Thursday, September 11, 2008
Seven years ago today...
Seven years ago today I was walking the streets of our gracious Pasadena neighborhood in the pre-dawn darkness. I was with a trusted friend and I felt safe, listened to, loved. There was a comfortable chill in the air, just the right temperature for our ritual three-mile stroll.
We walked the same route nearly every morning. All the houses were familiar, as were most of their gardens and pets. One morning on this same route we witnessed something completely outside the norm -- we saw a hawk swoop down, catching a white dove in mid-air, and devour it on someone's front lawn. We were horrified, and yet we couldn't tear ourselves away from the scene. We watched the dove flutter and flap, nearly escape, and then succumb. It was like feeling compelled to look at a car accident when you pass by on the freeway. Something in our psyche needed to take it all in. We'd seen creatures in the wild many times on the trails -- a huge rattlesnake ready to strike, a great blue heron perched on a rock, a black bear on the run -- but nothing felt like such an injustice, an invasion, as seeing this dove suffer under the powerful talons of the hawk. Finally we couldn't watch it any more. We tore ourselves away and moved on.

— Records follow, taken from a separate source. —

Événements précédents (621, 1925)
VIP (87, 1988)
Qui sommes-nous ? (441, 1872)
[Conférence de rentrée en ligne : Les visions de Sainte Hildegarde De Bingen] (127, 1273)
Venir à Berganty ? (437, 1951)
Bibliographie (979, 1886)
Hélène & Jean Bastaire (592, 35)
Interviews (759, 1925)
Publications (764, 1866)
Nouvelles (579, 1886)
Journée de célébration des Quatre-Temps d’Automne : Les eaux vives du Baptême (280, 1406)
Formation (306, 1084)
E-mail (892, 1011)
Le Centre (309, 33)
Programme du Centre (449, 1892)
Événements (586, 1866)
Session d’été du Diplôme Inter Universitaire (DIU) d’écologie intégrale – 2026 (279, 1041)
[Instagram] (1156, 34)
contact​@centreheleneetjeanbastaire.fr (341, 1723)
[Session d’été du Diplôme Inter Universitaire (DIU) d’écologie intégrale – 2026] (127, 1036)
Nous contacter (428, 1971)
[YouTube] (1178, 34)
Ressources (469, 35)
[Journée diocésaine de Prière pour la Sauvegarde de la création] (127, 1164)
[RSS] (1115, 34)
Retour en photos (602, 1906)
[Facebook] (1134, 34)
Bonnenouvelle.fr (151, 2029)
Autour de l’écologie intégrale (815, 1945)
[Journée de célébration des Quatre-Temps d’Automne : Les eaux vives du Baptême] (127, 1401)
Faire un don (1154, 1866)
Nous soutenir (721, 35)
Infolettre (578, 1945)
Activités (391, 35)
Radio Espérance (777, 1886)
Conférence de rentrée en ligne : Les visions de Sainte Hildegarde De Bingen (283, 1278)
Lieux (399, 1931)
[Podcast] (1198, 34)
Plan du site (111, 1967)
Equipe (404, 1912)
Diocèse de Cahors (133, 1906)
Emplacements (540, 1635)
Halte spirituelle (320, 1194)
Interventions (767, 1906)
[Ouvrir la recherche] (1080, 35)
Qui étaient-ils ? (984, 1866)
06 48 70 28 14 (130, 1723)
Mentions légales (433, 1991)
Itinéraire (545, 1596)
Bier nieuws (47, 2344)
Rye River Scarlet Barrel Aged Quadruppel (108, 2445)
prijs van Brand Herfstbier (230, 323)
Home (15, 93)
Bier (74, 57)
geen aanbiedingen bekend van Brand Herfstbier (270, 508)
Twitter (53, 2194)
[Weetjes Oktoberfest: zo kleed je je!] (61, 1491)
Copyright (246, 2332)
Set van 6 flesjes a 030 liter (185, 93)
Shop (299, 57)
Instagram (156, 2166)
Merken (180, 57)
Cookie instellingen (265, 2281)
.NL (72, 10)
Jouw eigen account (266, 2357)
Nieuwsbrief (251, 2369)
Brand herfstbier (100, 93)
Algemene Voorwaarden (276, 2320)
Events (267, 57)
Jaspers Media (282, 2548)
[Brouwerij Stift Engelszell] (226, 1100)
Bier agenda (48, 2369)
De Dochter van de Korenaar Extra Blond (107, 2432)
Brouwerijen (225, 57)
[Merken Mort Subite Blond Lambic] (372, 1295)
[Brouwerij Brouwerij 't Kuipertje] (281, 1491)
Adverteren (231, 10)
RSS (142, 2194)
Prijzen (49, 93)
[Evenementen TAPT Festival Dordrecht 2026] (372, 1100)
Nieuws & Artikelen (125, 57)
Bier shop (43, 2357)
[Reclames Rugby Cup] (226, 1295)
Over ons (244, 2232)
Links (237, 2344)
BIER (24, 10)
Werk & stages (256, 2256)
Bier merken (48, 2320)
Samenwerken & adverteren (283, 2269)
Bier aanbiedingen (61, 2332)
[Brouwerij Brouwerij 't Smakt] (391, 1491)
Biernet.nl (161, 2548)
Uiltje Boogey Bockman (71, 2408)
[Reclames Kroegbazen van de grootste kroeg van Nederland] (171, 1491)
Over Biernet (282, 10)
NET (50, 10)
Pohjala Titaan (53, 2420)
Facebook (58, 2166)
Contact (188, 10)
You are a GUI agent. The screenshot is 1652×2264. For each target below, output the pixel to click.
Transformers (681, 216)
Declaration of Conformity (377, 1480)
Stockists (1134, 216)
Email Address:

My lungs breathed in and out, a little harder as we crested the hill, then slowing again as we covered the downhill stretch toward home. Home, where my husband would be waking. Home, where the children were still sleeping. Home, our bastion of safekeeping. I crossed the front lawn, stopping to marvel at the hydrangeas -- still blooming, changing color -- and noticed that the plants on the big wraparound porch were looking parched.
I walked upstairs and heard the radio abuzz with tension and static. When I got close enough to make out the actual words, I heard something almost as bizarre and unthinkable as H.G. Wells' "War of the Worlds". A plane had crashed into the World Trade Center, causing a gaping hole, flames, and then the collapse of the entire tower. I couldn't take in the gravity of it all at once. A freak accident. But then there was another, and another. This had to be intentional. An attack in mid-air. Master-minded by terrorists.
Over and over again we watched it on the news: The crash, the wreckage, the slow-motion collapse. We watched until we. Could. Not. Watch. Any. More.
My in-laws called from Newport where they were vacationing. They couldn't get a flight out. So they wanted to camp at our house. I was grateful and relieved. There was something so reassuring about their wisdom, their stability, their companionship. Family. I secretly hoped they'd never leave.
The hardest thing I had to do was send our children off to school. The sky was falling. The world was collapsing around us. Our sense of safety had vanished forever.
I didn't want my little hatchlings to leave our nest that day. But it was expected, required. As I pondered my total inability to protect them once they left my grasp, it occurred to me that the only thing I did have a direct influence on their spiritual safety. So that morning, as if their very lives depended on it, we dressed them in a full suit of armor, a piece at a time: The shield of faith. The helmet of salvation. The sword of the spirit. Right down to the feet shod in the gospel of peace, placed there by the angels themselves. Then, and only then, did we let them venture out into the world.
We followed the same pattern for weeks and months afterward, carefully reading each verse with the children as we symbolically draped them in the armor of God.
And then we started getting comfortable again. Terrorism didn't seem like such an immediate threat any more. The crisis was averted. Traveling was inconvenient. But our homes were safe.
--Or were they?
I love the lessons I learned on September 11, 2001. That no one is really ever safe. That family matters more than anything else on earth. And that there is incredible peace in knowing that our children have been taught of the Lord. That our only real safety is in the hands of the Savior. That His is the only real peace.
I am ashamed that I don't send the children out into the world EVERY day as prepared as I did that morning. But when I'm reminded of 9/11 I feel a renewed sense of urgency. I remember how that day, when I felt powerless and weak, suddenly I became strong. And I recommit myself to arming our children, and safe-guarding our home from dangerous influences. Because I want that kind of strength every day, for them and for me.